Monday, October 3, 2011

50 Books in a Year: Book #41 Watermelon Man

     Herman Raucher wrote The Summer of '42, a book I picked up on accident for a quarter at a garage sale. It is beautiful and tragic and real. I've never seen the movie and I'm not sure I want to, since I love the book so much...that isn't exactly how I feel about this other Raucher book Watermelon Man. Written in 1970 a year before The Summer of '42, it chronicles the life of this incredible bigot named Jeffrey Gerber and his inability to find any  substance in his life...that is until he wakes up one morning and he's 'black as night' and getting blacker by the minute.
     In the beginning I found the premise of this book to be quite clever and enjoyed some of the old racial slang being made fun of in a way that must have been totally unexpected and fresh in 1970. By the end of the book, however, I was tired of the jokes and looking forward to watching the movie. Frankly, everything about the book is probably predictable to a modern audience there's jokes about class and race stereotypes including a black mans' prowess in bed, his ability to run a good race and his ability to make light out of just about anything (you know the old Sambo complex).
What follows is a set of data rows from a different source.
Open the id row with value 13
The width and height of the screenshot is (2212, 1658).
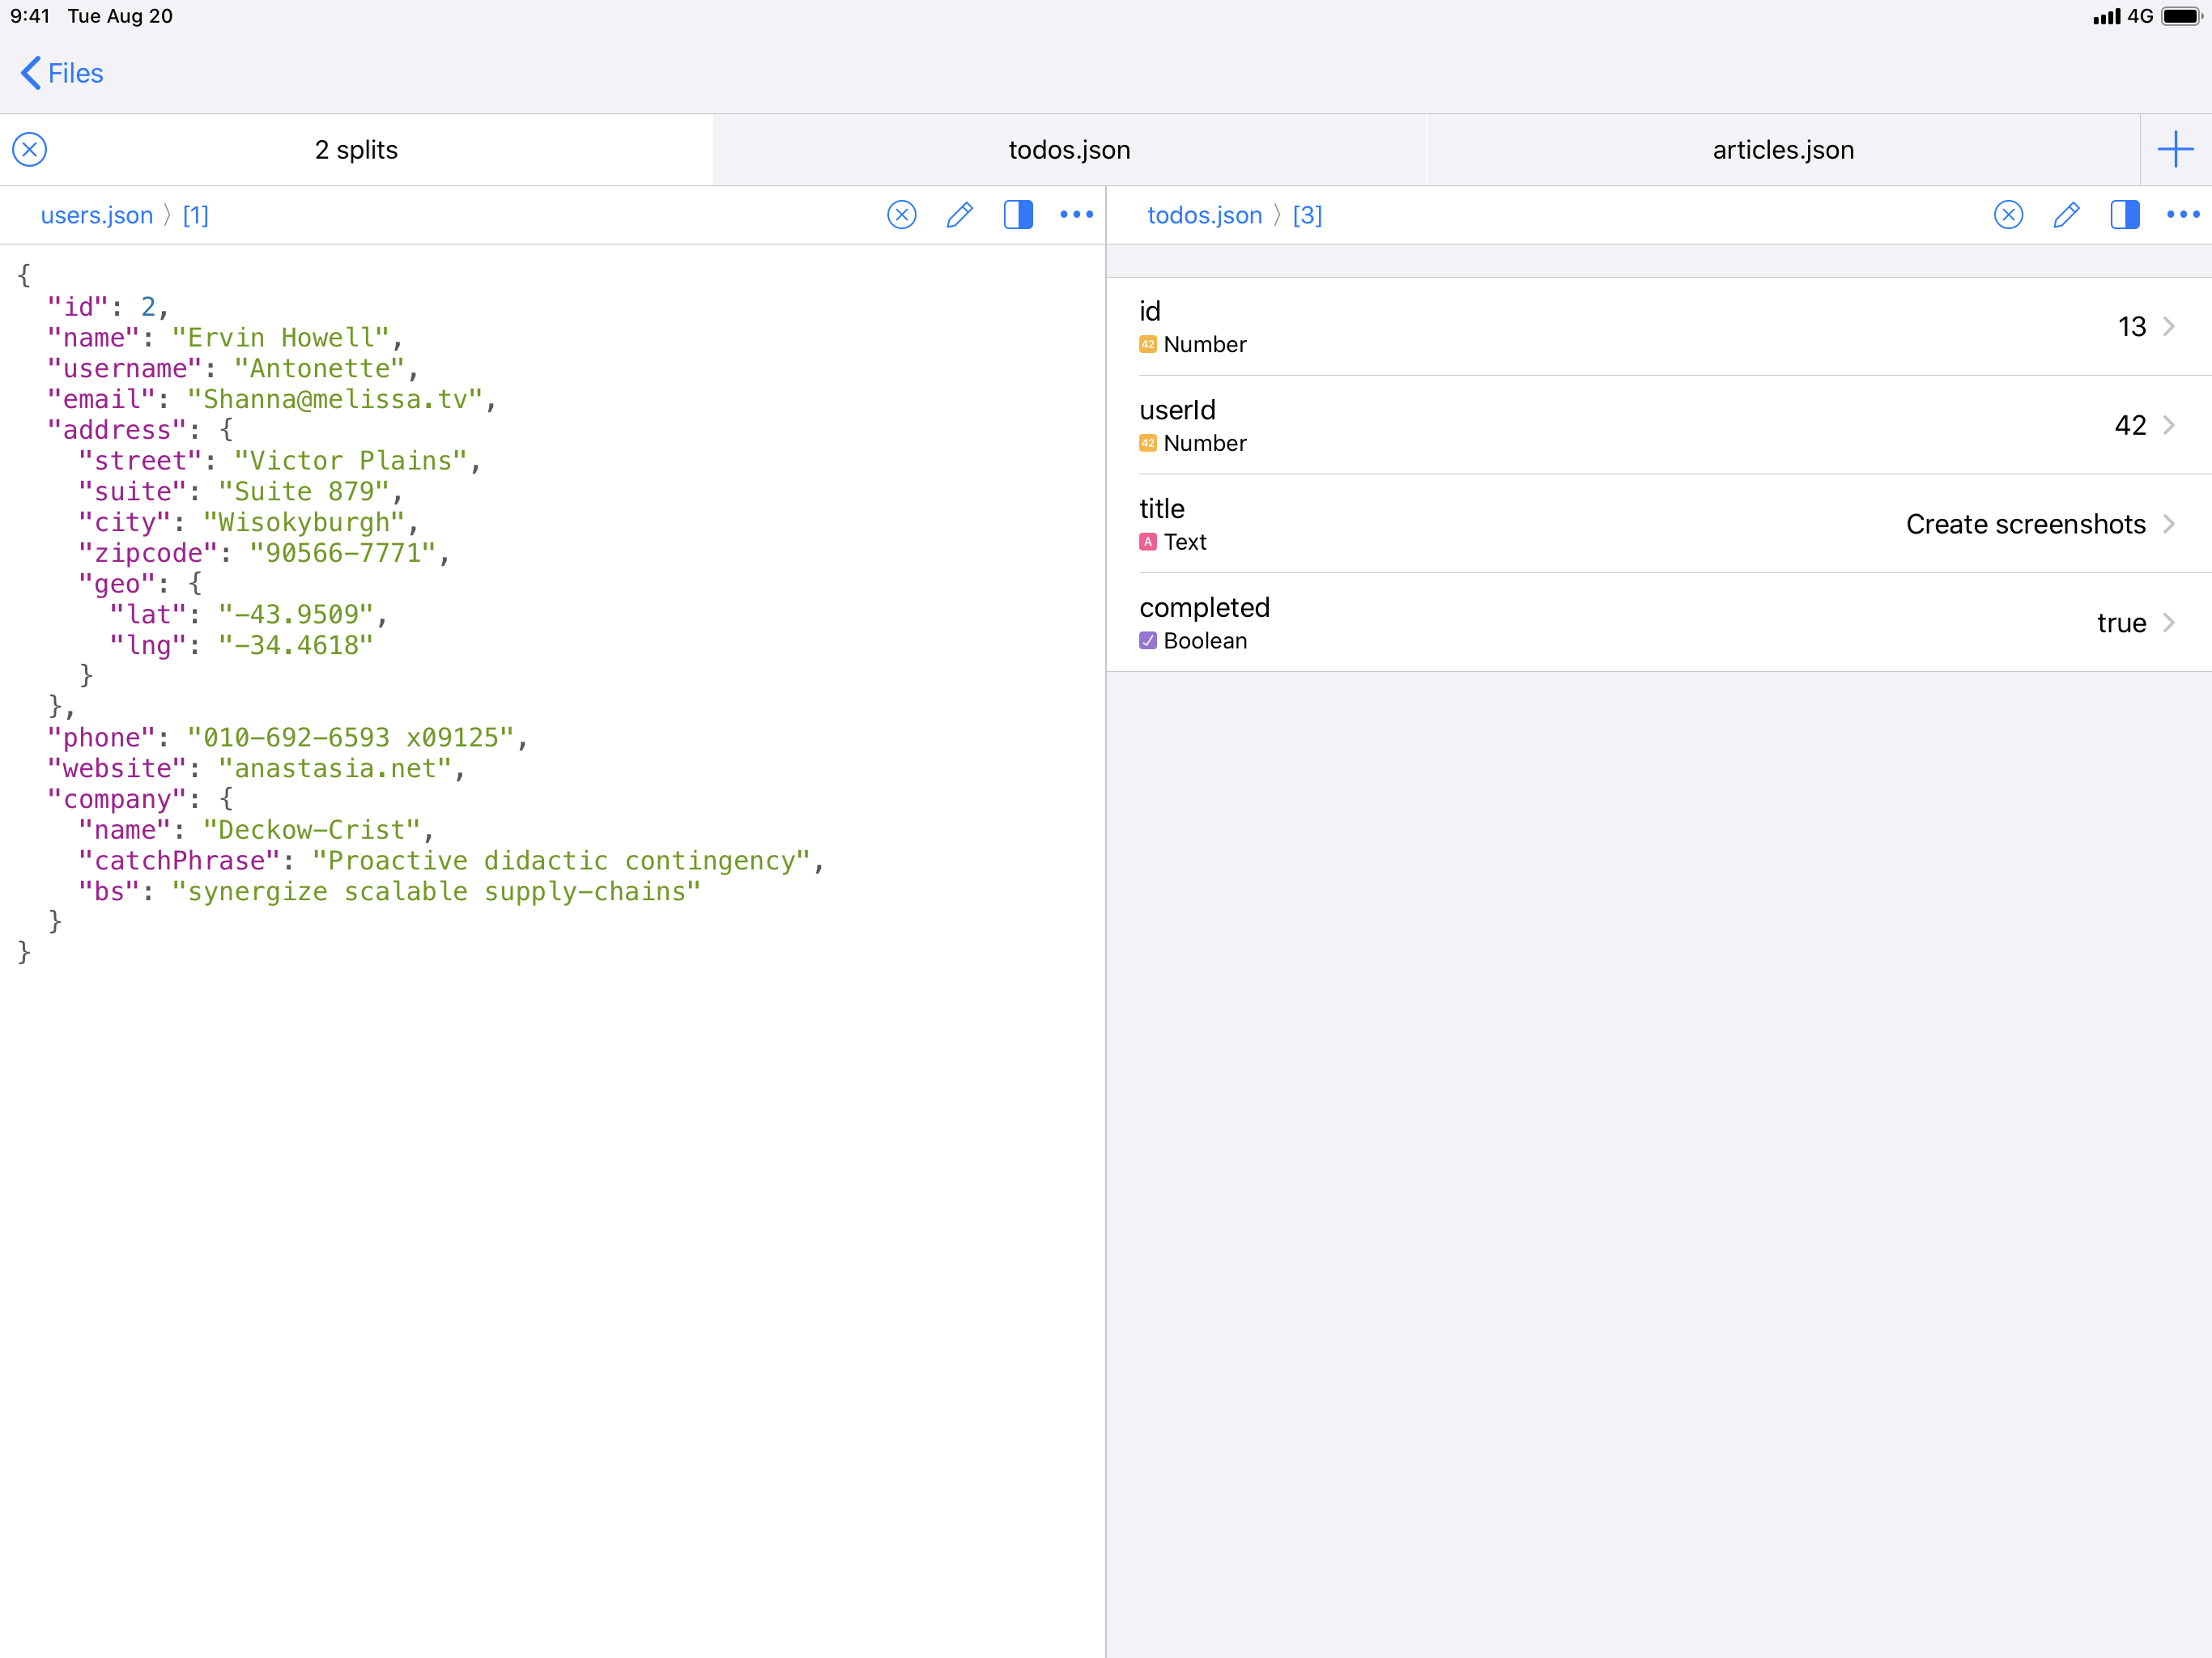tap(1657, 327)
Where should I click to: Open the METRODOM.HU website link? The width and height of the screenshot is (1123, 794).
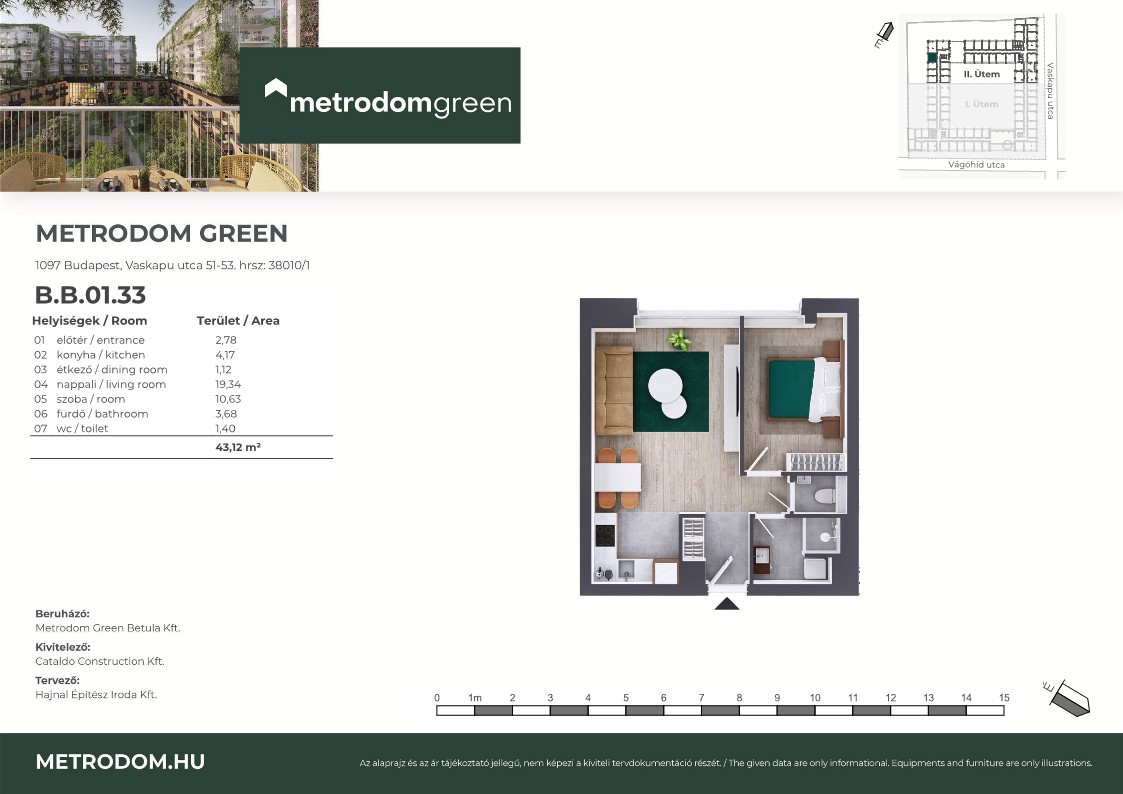120,762
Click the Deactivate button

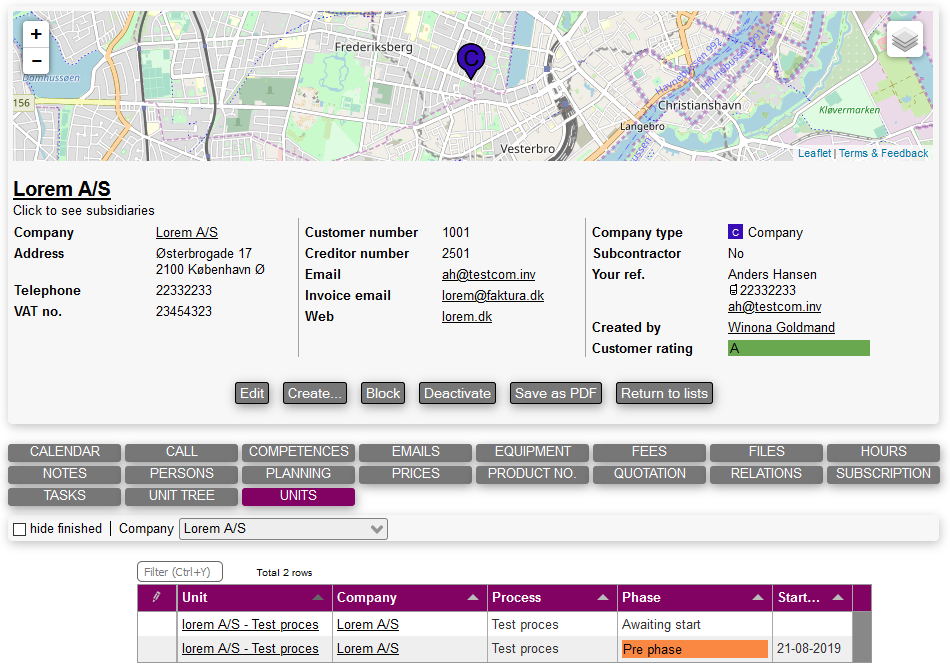[457, 394]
There's a lady at the office who's only interested in him after he's black and while he feels used, he likes the attention. His kids, who are young, don't understand what the big deal is and his wife, who watched the race riots religiously and wanted to help everybody get along is actually, you guessed it, so racist she really can't be seen with or married to him anymore. What I found interesting, however, were all the ways Mr. Gerber tries to get rid of his skin tone there are long steamy showers, creams and powders and lotions...this has to play out quite humorously on film.
     I gotta tell you though, I really wish the book had been stereotypical until the very end, and since it isn't I'm not sure what lessons I'm supposed to have learned. It seems that the only characters who come off as having grown are the kids, and even then I'm not sure if that's true as Jeff, rich and divorced, only talks to them on the phone.
     This book is funny when I think it should be serious and just when I started laughing for real...it pulled the rug right from underneath me.